Melisa Tucker, Flatiron: . Yeah. That's a really interesting story. I mean I would say our use cases are pretty split between commercial and outcomes research and development.  It is the use case of understanding a subpopulation or a potential way to better target treatment, versus what you can study in a clinical trial, I think though is something that I'm very bullish on for RWD generally, because we always need, in my opinion,  we're always in need of RCTs to understand whether the drug is working and whether it's safe, but  there's only a certain number of people who can be studied a randomized trial.  We know that they're biased toward certain demographics and certain people who participate more frequently in those trials.  And there's always gonna be these rare sub cohorts, whether it's certain co-morbidities, or a particular biomarker, or other examples. And we did a study on male patients with breast cancer which is a tiny fraction of patients with breast cancer.  They often can't be enrolled in clinical trials, but I think  these are areas that are perfect for Real World Data because you're going to be capturing this information anyway. Because these patients are being treated in the real world and if you can aggregate across, they may be very rare at individual clinics or sites, but if you can aggregate across lots of clinics and sites and process the data and curate it in the same way so that it's actually analyzable, I think there's just so much that you can learn there that you could never even design a trial to understand or enroll a trial to understand.  So I think this is an area where we've seen the most impact generally and whether that leads to either a label expansion in FDA, whether it leads to, now the company is going to go run a trial to better understand that population or talk to physicians about it better, or, be able to talk to patients about it better, I think those are all things that are I think very meaningful and sort of unlock potentially more effective therapy then we would have known about otherwise.

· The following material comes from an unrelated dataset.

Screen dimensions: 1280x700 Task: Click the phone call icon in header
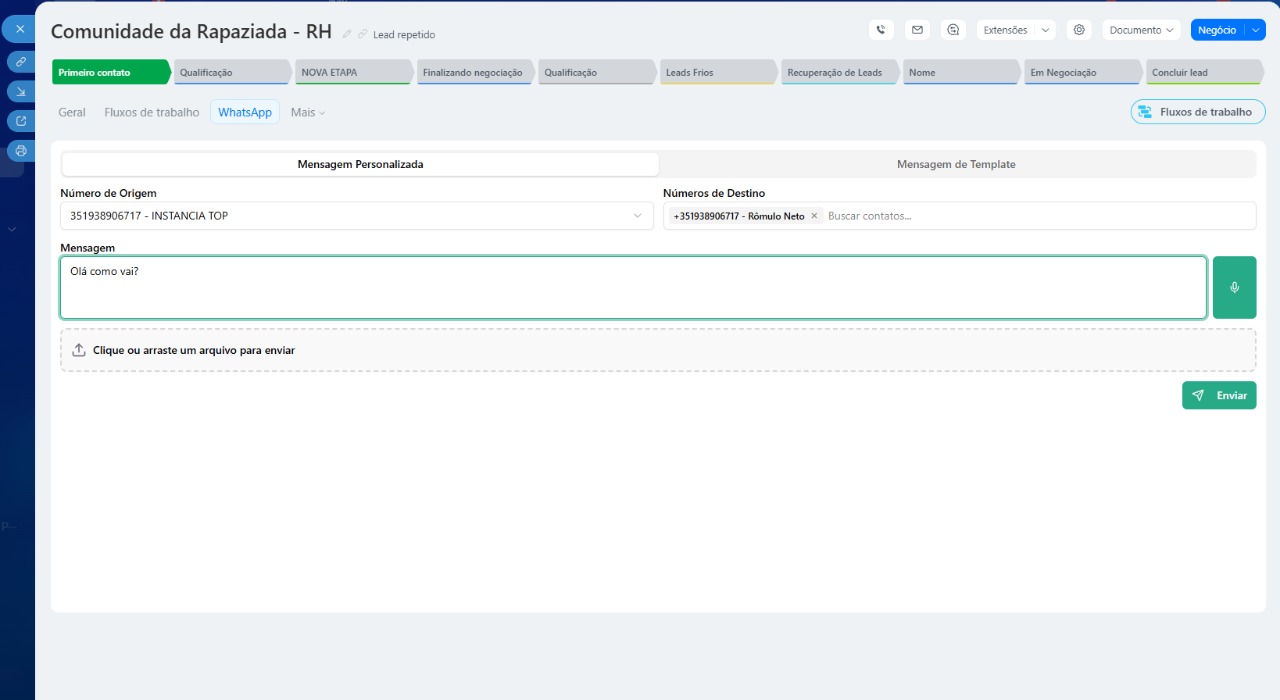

Dr. Karim Galil:  How do you see the market?  Are the sponsors or the pharma companies, they want to get the data and do their own work on it?  Or they would like to see more vertical integration where, give me the data, offer me the professional services on top of it, maybe even give me some epidemiology work?  Is it do it yourself kind of an approach, versus I actually would like to see the outcome, I don't want to know how it's being cooked in the backend?

Melisa Tucker, Flatiron: Yeah, it really depends on the customer.  I think there's a huge variation in the industry between, sort of range in terms of, how much companies have invested in Real World Data data capabilities, how much they're equipped to do the analysis themselves.  And then sort of able to do that.  So we do have some customers, often smaller customers but not always, who come to us and sort of want an end to end solution.  They want us to help them work on the protocol, write the analysis plan, give them the analysis results, and sometimes even support through a publication.  And that is something that we have built capability to do, or sometimes partner with third parties as well to do.  And then we have other customers who have dozens or even hundreds of people who know how to analyze Flatiron data, who sometimes whose job it is entirely to analyze Flatiron data.  And so for them it's much more about, I want to be able to see the data and run with it in-house and someone internally is going to be able to collaborate better with understanding exactly what the development team needs, or how this fits into my regulatory submission or,  how I want to publish on this.  So, we've supported both.   Our goal I think is really to try to teach people to fish.  And so the more people who are developing this capability internally,  that's something we're very supportive of.  And we've tried to build customer support tools, ways for people to quickly get a response so that if they're using the data, they can talk to someone live.  And then even branching out into data usability.  So we're developing shared R-packages that different users at different companies can contribute to.  So these are all things were kind of due to just increasing usability of Flatiron data and Real World Data data generally, so that we can get more people using it because, you know, initially the hurdle to learn the data and figure out how to how to use it can be pretty high.  And so we want to shorten the time to insight, right?  From when you get the data set initially to when you actually get something that's useful that can help you make a better decision or publish on it, to get that down so that it's not taking customers nine months as it sometimes did in the early days.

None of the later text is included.